DOCUMENT SECTION ->
%%

Saturday, December 22, 2012

Egyptian artists fear for their future in cultural backlash after Arab spring


Censorship could be as bad as under previous regimes, as cultural figures feel the pressure


The Observer,
"Leading Middle Eastern cultural figures and academics have warned that the arts of the Arab spring are under threat because of increasing violence, censorship and lack of political vision.

The popular perception that the region is experiencing unprecedented freedom of expression is "simplistic and misleading", with many artists "wary of the increasingly violent nature of the Arab spring", according to a study for the British Council by the postwar reconstruction and development unit at York University. The report, Out in the Open: Artistic Practices and Social Change in Egypt, Libya, Morocco and Tunisia, found that the system of strict government censorship that has existed for decades is "largely still in place"........

%%

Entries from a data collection
%%

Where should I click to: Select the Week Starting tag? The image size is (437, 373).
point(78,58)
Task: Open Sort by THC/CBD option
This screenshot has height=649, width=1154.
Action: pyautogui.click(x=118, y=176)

%%

PARTS OF THE EXERCISE ->
(A) In the article about Egyptian artists after the Arab spring, which unit carried out the study for the British Council?
(B) List every country named in the title of the report described in the article about Egyptian artists after the Arab spring.
(C) Please resume the article about Egyptian artists after the Arab spring, starting after its last sentence.

THE REPLIES ->
(A) The postwar reconstruction and development unit at York University.

(B) Egypt, Libya, Morocco, Tunisia

(C)
"I think we are at a brink point. The Muslim majority [in Egypt] could just react and suppress artistic expression even more than Hosni Mubarak," Barakat said. The Egyptian playwright Ahmed el-Attar said: "I'm afraid the country is sliding towards fascism. So far culture has been kept on the side. The Muslim Brotherhood don't yet have a cultural agenda. They're talking about focusing on historical Islamic figures. I'm not sure that applies to the Salafis, who question the notion of art itself."......


Writer Ahdaf Soueif, who documented the uprising in her book Cairo: My City, Our Revolution, said she opposed engaging with Mohamed Morsi's government about the future of the arts amid the protests about the president's attempted power grab. "Engaging with them on that level is wrong. They are in no way a government of the revolution."....."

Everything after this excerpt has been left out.